Task to complete —
Return the data below exactly, but only from the line containing "Tiếng Việt (569, 6)" through the line containing "Tài chính và Kinh tế (503, 593)", with both of those lines included.

(Stored items)

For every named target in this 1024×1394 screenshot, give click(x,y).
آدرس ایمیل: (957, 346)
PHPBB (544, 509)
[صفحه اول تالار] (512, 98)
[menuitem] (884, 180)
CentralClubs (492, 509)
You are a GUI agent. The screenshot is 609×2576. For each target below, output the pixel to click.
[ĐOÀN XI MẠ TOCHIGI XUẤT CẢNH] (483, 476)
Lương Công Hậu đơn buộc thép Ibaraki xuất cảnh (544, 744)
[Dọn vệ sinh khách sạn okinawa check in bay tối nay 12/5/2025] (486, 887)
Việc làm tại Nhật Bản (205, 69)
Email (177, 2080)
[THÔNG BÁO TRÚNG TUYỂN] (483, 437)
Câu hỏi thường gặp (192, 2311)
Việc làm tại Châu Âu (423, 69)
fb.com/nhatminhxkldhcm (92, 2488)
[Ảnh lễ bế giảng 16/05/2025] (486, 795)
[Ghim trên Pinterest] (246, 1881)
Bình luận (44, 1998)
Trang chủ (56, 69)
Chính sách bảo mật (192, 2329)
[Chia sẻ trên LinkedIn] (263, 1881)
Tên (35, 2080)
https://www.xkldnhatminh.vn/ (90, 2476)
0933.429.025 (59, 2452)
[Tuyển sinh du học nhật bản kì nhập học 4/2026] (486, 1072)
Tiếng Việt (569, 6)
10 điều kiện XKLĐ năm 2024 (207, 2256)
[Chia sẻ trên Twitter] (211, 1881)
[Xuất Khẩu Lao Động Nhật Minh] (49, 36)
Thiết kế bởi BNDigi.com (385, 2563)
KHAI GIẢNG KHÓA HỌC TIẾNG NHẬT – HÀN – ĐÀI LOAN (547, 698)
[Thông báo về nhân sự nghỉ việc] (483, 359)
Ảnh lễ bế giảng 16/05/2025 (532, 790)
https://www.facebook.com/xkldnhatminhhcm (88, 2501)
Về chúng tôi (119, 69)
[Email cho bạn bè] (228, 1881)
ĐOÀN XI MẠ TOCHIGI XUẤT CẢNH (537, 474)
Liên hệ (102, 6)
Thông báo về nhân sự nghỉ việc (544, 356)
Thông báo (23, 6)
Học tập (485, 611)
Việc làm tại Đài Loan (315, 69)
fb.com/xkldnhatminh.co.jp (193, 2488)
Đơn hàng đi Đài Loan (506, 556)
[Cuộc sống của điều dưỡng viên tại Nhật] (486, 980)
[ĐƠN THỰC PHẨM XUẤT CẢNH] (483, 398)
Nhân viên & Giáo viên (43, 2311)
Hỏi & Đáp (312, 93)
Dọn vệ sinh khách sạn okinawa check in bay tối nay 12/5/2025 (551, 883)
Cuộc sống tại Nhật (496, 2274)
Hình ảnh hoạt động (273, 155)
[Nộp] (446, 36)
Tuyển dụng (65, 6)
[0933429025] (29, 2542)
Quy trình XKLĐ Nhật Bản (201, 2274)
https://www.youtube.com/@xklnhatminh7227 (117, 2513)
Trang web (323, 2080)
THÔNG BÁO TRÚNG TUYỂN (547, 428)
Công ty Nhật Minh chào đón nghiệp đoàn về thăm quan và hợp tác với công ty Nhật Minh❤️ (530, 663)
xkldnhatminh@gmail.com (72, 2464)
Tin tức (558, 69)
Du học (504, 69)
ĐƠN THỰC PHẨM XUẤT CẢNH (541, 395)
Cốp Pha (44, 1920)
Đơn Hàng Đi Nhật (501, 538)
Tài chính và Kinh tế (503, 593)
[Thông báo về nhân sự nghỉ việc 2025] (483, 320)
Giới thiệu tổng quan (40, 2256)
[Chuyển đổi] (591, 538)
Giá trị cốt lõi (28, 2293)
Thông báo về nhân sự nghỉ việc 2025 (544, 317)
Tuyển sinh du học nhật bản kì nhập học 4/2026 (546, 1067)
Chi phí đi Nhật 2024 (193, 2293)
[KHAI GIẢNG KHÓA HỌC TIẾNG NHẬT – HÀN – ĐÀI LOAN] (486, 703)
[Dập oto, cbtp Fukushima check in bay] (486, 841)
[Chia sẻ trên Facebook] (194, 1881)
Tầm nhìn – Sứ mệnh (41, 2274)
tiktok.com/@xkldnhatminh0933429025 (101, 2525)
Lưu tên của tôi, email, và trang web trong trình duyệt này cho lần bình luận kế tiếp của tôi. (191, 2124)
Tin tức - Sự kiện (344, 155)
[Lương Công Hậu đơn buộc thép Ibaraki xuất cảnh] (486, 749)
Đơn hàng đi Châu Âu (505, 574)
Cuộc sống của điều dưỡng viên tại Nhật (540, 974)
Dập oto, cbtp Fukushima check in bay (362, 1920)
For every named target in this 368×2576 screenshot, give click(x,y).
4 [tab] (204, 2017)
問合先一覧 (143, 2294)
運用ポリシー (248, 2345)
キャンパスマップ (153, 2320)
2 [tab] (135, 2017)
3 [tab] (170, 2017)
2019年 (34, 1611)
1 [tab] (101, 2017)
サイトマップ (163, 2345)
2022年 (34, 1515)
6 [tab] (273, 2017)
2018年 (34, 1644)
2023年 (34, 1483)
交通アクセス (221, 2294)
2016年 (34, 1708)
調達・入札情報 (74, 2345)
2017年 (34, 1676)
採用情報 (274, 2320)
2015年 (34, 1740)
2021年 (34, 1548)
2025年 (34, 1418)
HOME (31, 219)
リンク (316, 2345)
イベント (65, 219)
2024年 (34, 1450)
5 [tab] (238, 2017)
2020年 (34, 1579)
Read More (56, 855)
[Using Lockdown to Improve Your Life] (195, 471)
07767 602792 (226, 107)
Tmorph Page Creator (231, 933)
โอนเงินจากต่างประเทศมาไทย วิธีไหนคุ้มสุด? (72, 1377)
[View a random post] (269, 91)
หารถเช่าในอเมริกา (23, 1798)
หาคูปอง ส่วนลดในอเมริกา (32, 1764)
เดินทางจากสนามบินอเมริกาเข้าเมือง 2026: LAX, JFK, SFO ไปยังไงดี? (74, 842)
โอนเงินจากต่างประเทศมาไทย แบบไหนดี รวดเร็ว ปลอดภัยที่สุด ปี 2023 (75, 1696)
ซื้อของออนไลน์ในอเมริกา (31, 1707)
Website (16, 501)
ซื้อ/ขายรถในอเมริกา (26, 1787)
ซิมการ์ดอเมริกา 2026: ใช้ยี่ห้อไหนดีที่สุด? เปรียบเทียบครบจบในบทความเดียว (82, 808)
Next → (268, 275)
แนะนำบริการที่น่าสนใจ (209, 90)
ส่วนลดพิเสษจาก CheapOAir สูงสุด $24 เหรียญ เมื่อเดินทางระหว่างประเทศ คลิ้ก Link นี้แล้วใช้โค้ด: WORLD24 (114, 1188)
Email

Answer —
Tiếng Việt (569, 6)
10 điều kiện XKLĐ năm 2024 (207, 2256)
[Chia sẻ trên Twitter] (211, 1881)
[Xuất Khẩu Lao Động Nhật Minh] (49, 36)
Thiết kế bởi BNDigi.com (385, 2563)
KHAI GIẢNG KHÓA HỌC TIẾNG NHẬT – HÀN – ĐÀI LOAN (547, 698)
[Thông báo về nhân sự nghỉ việc] (483, 359)
Ảnh lễ bế giảng 16/05/2025 (532, 790)
https://www.facebook.com/xkldnhatminhhcm (88, 2501)
Về chúng tôi (119, 69)
[Email cho bạn bè] (228, 1881)
ĐOÀN XI MẠ TOCHIGI XUẤT CẢNH (537, 474)
Liên hệ (102, 6)
Thông báo về nhân sự nghỉ việc (544, 356)
Thông báo (23, 6)
Học tập (485, 611)
Việc làm tại Đài Loan (315, 69)
fb.com/xkldnhatminh.co.jp (193, 2488)
Đơn hàng đi Đài Loan (506, 556)
[Cuộc sống của điều dưỡng viên tại Nhật] (486, 980)
[ĐƠN THỰC PHẨM XUẤT CẢNH] (483, 398)
Nhân viên & Giáo viên (43, 2311)
Hỏi & Đáp (312, 93)
Dọn vệ sinh khách sạn okinawa check in bay tối nay 12/5/2025 (551, 883)
Cuộc sống tại Nhật (496, 2274)
Hình ảnh hoạt động (273, 155)
[Nộp] (446, 36)
Tuyển dụng (65, 6)
[0933429025] (29, 2542)
Quy trình XKLĐ Nhật Bản (201, 2274)
https://www.youtube.com/@xklnhatminh7227 (117, 2513)
Trang web (323, 2080)
THÔNG BÁO TRÚNG TUYỂN (547, 428)
Công ty Nhật Minh chào đón nghiệp đoàn về thăm quan và hợp tác với công ty Nhật Minh❤️ (530, 663)
xkldnhatminh@gmail.com (72, 2464)
Tin tức (558, 69)
Du học (504, 69)
ĐƠN THỰC PHẨM XUẤT CẢNH (541, 395)
Cốp Pha (44, 1920)
Đơn Hàng Đi Nhật (501, 538)
Tài chính và Kinh tế (503, 593)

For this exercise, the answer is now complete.